[Start LISTED RECORDS]

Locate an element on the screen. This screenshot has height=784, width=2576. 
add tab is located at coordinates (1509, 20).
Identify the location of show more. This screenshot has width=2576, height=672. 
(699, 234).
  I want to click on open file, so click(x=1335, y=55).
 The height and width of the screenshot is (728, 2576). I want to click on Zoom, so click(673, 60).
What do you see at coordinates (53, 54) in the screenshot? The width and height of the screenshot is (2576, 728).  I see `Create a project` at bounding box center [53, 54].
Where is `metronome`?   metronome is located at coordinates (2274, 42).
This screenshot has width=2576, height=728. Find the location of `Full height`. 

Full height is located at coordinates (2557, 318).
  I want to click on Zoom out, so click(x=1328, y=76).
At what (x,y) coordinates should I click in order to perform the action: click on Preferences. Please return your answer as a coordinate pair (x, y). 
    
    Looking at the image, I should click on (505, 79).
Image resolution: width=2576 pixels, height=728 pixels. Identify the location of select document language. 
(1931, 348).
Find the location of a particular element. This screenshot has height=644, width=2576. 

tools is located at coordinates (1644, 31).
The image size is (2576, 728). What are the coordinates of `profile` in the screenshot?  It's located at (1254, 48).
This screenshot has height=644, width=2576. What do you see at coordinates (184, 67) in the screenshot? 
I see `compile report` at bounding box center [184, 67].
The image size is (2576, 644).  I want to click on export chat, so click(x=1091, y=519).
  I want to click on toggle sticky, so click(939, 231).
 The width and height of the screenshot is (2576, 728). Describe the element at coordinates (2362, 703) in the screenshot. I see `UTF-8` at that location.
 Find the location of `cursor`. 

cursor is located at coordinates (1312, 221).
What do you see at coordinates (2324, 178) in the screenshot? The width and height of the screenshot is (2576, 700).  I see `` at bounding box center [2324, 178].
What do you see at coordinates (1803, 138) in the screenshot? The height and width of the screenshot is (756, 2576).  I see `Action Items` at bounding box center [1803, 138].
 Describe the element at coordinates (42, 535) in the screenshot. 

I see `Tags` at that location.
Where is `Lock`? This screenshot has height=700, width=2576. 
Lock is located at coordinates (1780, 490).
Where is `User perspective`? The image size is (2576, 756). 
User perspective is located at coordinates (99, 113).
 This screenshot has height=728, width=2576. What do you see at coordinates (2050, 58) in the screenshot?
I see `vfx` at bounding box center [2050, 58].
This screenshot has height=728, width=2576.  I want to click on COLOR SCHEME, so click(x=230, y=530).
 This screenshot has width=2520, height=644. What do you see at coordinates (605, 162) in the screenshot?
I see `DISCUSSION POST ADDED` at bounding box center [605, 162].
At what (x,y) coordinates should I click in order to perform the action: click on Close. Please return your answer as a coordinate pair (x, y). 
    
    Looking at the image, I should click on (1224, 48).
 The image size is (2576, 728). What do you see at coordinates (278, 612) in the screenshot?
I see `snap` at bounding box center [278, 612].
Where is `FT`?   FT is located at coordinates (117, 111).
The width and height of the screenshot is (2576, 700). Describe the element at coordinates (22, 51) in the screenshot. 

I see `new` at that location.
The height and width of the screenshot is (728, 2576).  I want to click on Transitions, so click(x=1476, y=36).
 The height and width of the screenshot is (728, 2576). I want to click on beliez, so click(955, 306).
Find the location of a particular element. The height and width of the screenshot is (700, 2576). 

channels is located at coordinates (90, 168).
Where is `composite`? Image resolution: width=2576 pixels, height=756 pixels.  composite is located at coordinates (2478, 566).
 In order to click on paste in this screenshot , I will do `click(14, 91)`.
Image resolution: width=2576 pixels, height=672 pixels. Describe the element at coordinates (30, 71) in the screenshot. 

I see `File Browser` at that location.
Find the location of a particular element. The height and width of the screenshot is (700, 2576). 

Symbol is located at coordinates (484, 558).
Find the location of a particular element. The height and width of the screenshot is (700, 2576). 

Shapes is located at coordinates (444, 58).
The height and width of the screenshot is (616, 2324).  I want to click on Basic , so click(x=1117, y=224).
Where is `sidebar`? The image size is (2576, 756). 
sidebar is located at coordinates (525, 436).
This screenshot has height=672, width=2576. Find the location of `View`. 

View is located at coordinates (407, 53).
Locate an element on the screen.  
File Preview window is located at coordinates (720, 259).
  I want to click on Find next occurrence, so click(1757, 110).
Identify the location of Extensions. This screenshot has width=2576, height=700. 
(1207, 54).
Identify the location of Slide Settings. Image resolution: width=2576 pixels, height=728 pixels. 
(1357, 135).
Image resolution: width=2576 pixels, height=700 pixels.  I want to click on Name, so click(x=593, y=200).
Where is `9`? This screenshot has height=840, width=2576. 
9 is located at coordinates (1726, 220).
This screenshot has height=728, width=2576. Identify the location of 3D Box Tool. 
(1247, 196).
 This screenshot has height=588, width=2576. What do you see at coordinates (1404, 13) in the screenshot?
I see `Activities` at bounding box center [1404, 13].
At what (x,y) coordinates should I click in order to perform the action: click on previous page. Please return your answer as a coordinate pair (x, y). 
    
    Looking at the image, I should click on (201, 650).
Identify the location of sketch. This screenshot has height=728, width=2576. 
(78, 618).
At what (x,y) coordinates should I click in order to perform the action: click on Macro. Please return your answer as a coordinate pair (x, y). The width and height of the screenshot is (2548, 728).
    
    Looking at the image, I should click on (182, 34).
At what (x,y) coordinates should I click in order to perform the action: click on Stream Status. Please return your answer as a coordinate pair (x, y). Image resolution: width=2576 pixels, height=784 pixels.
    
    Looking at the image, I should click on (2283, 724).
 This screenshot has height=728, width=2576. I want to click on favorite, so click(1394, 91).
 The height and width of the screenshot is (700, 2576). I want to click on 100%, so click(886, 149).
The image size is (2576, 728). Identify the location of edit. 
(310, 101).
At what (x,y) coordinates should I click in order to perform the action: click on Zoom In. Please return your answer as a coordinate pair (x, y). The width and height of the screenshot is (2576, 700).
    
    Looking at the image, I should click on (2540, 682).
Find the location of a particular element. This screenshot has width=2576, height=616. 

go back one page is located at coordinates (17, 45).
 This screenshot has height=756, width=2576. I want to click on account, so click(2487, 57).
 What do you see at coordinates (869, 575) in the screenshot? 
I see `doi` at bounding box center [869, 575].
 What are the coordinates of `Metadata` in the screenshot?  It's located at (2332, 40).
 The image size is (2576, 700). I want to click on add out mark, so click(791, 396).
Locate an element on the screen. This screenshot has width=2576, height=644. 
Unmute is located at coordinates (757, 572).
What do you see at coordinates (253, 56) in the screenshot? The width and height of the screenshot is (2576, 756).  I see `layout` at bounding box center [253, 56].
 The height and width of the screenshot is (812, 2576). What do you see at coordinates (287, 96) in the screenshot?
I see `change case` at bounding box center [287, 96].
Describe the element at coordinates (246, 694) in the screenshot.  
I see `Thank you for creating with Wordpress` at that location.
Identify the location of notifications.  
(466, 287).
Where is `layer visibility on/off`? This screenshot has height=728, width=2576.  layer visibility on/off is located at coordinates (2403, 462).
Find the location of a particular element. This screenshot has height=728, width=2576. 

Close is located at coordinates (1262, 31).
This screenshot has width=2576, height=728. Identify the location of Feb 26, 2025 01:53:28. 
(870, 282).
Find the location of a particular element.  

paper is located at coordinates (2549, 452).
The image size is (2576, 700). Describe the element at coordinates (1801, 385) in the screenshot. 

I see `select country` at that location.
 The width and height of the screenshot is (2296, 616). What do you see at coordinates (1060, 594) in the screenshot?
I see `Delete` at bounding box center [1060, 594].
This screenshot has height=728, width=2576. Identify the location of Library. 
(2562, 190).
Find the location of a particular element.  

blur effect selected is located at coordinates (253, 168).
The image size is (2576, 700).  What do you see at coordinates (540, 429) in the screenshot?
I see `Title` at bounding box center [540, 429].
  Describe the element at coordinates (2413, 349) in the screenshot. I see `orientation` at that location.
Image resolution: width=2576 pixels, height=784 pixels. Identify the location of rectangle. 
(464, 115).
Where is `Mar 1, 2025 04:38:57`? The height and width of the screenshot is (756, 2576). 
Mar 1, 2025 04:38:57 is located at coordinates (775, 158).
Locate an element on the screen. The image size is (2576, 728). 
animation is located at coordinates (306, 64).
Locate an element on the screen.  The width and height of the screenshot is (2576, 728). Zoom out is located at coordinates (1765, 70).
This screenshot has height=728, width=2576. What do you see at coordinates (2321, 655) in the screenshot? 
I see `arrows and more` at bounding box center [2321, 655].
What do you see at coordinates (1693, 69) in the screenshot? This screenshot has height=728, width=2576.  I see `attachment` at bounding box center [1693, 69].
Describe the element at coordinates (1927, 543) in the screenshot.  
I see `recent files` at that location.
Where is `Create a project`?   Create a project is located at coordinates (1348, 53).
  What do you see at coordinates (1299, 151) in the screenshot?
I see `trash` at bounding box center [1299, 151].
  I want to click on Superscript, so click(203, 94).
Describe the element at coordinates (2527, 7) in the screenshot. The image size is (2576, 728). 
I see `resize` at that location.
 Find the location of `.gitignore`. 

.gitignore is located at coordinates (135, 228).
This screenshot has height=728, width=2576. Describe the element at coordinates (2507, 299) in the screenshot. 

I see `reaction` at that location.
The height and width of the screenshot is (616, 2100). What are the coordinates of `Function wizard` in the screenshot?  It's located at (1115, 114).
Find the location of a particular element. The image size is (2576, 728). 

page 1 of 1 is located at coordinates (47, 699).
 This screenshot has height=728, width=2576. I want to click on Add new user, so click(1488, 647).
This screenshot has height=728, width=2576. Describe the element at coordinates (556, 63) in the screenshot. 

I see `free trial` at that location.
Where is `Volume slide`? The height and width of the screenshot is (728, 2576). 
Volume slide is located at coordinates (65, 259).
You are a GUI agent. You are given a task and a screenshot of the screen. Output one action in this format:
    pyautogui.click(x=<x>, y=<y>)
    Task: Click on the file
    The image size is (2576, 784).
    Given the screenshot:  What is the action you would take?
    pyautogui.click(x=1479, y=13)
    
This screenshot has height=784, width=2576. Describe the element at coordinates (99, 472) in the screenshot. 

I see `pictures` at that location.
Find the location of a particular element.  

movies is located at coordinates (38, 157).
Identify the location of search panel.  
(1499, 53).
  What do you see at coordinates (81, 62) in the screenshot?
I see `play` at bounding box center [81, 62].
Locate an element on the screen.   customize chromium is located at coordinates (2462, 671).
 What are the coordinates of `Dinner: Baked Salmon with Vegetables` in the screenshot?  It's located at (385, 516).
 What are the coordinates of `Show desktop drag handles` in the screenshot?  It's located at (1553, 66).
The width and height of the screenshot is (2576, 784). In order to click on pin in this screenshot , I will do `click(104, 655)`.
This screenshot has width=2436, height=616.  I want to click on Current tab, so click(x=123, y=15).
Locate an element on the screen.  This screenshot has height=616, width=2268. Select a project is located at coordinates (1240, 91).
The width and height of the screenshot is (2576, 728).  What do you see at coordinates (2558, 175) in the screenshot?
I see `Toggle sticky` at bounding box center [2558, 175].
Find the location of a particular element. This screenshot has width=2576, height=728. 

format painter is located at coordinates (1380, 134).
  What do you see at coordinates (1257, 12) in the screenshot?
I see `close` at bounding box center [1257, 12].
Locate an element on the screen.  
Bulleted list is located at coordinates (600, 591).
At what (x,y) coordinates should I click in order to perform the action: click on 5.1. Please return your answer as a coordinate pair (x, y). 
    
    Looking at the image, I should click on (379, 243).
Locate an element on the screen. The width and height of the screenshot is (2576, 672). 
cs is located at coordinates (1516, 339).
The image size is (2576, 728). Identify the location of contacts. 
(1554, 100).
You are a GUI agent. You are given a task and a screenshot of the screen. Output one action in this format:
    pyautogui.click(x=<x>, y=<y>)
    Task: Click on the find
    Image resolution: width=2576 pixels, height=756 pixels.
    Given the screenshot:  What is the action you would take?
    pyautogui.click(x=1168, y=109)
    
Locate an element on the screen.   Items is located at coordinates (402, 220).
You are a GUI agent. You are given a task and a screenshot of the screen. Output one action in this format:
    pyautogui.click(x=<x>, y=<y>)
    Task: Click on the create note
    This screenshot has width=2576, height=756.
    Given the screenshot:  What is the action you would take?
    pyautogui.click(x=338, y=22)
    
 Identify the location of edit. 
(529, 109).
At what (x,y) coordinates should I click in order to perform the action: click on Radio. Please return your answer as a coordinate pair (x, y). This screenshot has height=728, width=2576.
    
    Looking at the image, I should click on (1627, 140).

[End LISTED RECORDS]

▸ **WHAT THE EXERCISE ASKS**: Copy out the records above again, word for word, from the line that contains "click on 5.1." through the line that contains "Looking at the image, I should click on (379, 243).".

▸ **TASK SOLUTION**:
At what (x,y) coordinates should I click in order to perform the action: click on 5.1. Please return your answer as a coordinate pair (x, y). 
    
    Looking at the image, I should click on (379, 243).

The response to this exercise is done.